Fue así, de la mano de actores de las más distintas tendencias, como el reclamo territorial se convirtió en una causa nacional y popular de fuerte inspiración política. Pero en 1982 la historia pareció dar un vuelco y “los anhelos” parecían empezar a concretarse. La tercera junta militar del régimen iniciado en 1976 no apelaba a ninguna fuerza política en particular. Este detalle era bastante novedoso, aunque el comandante en jefe del Ejército, Leopoldo Fortunato Galtieri, ya había mostrado sus propias aspiraciones en un asado pantagruélico en Victorica, provincia de La Pampa. Si bien se hablaba del Partido Militar, no fue en estos términos que se presentó la recuperación. La ilusión de la unidad continuó hasta que la presencia británica se hizo nuevamente de las islas, tras una campaña bastante contundente, mas no sin importantes pérdidas. La pretensión argentina (y eventualmente las aspiraciones políticas de sus gobernantes de facto) fue contestada con las armas. Entonces Malvinas volvió a ser una pieza de negociación en la política interna. Veamos cómo y en qué sentidos.

 

La nacionalización de la guerra

Los argentinos nos enteramos de que las Malvinas habían sido recuperadas el viernes 2 de abril por la mañana, a través de los noticieros de radio y televisión. Los que nacimos antes de 1968-1970 podemos recordar qué estábamos haciendo aquella mañana y la extraña sorpresa que nos provocó la noticia.

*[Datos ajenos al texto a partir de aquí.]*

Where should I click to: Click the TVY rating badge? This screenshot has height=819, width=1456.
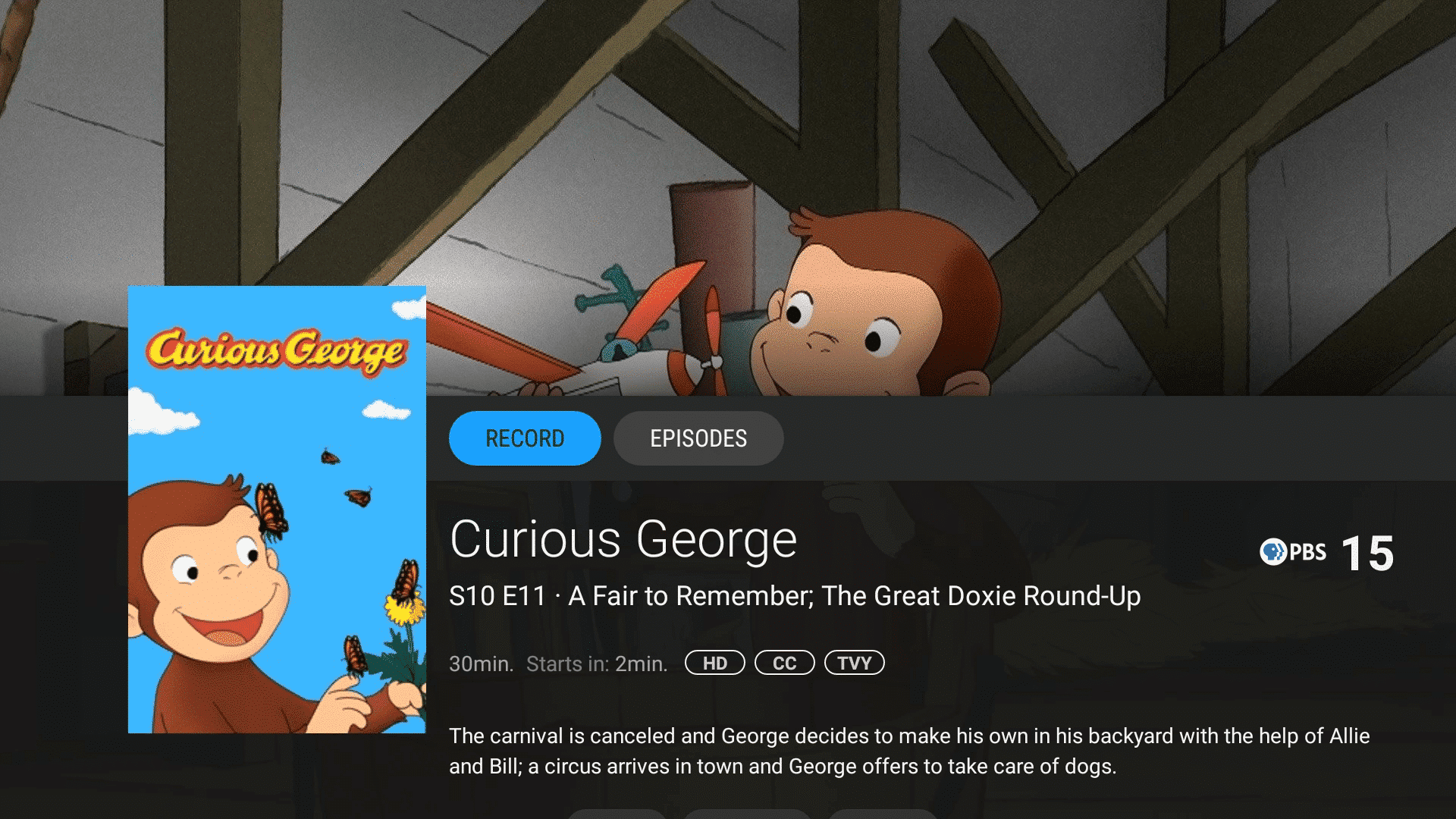[x=855, y=663]
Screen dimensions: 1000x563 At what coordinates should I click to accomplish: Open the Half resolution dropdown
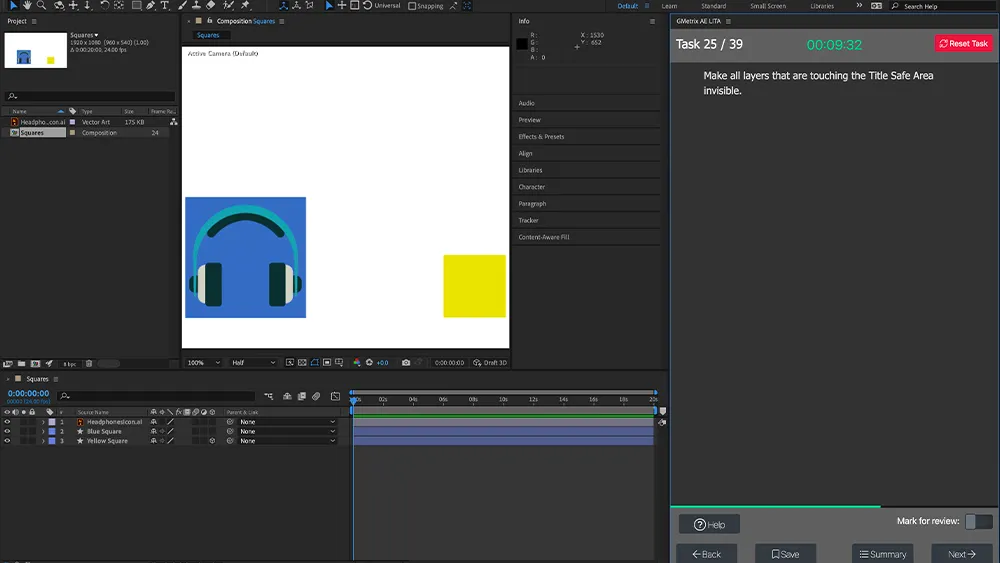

Si revisamos los diarios de entonces, los sucesos en las Islas Georgias hacían inminente algún desenlace conflictivo, probablemente armado. Sin embargo, Malvinas no figuraba en la agenda pública. El martes 30 por la tarde la rama más dura de la organización nacional de trabajadores, la Confederación General de Trabajadores o CGT, convocó a una marcha por PAZ, PAN y TRABAJO. La marcha se efectivizó en todas las ciudades del país y fue duramente reprimida, con un muerto y centenares de detenidos, incluidas las autoridades de la rama sindical convocante.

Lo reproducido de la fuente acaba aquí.